Text:

○ ○ ○ ○ ○ ○ ○

Indiana safety Jamar Johnson fell down the board a bit, but he still found a home in the NFL on Saturday with the Denver Broncos.
Denver, led by a defensive-minded head coach in Vic Fangio, took the Hoosiers’ 6-foot-1, 205-pound safety with the 20th pick in the fifth round, No. 164 overall.
Johnson was a first-team All-Big Ten selection in 2020, tied for IU’s team lead with four interceptions. It was a breakout season for a previously under-the-radar recruit from Sarasota, Fla., who came to IU as a hybrid “husky,” served as a backup to Marcelino Ball his first two seasons, but then flourished as a first-year starter at free safety as a junior.
Johnson’s versatility as a hybrid defender — flashing an ability to play in the box, blitz quarterbacks, and cover a receiver in the slot — was a big reason why NFL teams valued him. After his junior season, Johnson received a second- or third-round grade back from NFL and decided to skip his senior year.
Johnson didn’t end up going that early, but he extends IU’s streak of players drafted into the NFL to eight years. Dating back to 1994, when the draft was reduced to seven rounds, that is IU’s longest run of consecutive years with a player picked.

○ ○ ○ ○ ○ ○ ○

Material shown:
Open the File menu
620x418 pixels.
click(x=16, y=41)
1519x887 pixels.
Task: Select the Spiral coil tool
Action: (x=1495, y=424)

○ ○ ○ ○ ○ ○ ○

Tasks and exercises:
1 – Answer these questions from the article on Jamar Johnson's draft selection:
(a) In which round and at what overall number did Denver take Johnson?
(b) Whom did Johnson back up during his first two seasons at IU?
(c) How many years does IU's streak of players drafted into the NFL now reach?
2 – Retype the part of the article on Jamar Johnson's draft selection that starts with "Johnson didn’t end" and goes on through "a player picked.".
3 – Extend the article on Jamar Johnson's draft selection, beginning after its final sentence.
The records have no connection to the article about Jamar Johnson's selection in the NFL draft.

Responses by task:
1 –
(a) The fifth round, No. 164 overall.
(b) Marcelino Ball.
(c) Eight years.

2 –
Johnson didn’t end up going that early, but he extends IU’s streak of players drafted into the NFL to eight years. Dating back to 1994, when the draft was reduced to seven rounds, that is IU’s longest run of consecutive years with a player picked.

3 –
The safety from Sarasota also played a major role in the Hoosiers’ recent run of success on the field. This past season, IU tied its program record for conference wins with six, buoyed by a chaos-creating defense that led the country in interceptions.
IU jumped into the top 10 in national polls, accomplishing its best ranks since the 1960s.
“I’m most proud of being ranked this year, that was one of my biggest goals,” Johnson said before IU’s pro day. “Always wanted to be ranked, wanted to have that number by my team’s name and be a big part of that.”
Johnson is the Hoosiers’ first defensive back drafted since corner Ray Fisher, who was taken in the seventh round by Indianapolis in 2010. He’s the first safety chosen since Eric Smedley, a seventh-round pick of Buffalo in 1996.
Denver has done a fair bit to upgrade its defense in this draft. The Broncos spent a first-round pick on Alabama corner Patrick Surtain II, someone Johnson trained with during the pre-draft process. Denver also picked Ohio State linebacker Baron Browning in the third round. In the fifth, the Broncos selected two safeties, Texas’ Caden Sterns and Johnson.
What they were saying ….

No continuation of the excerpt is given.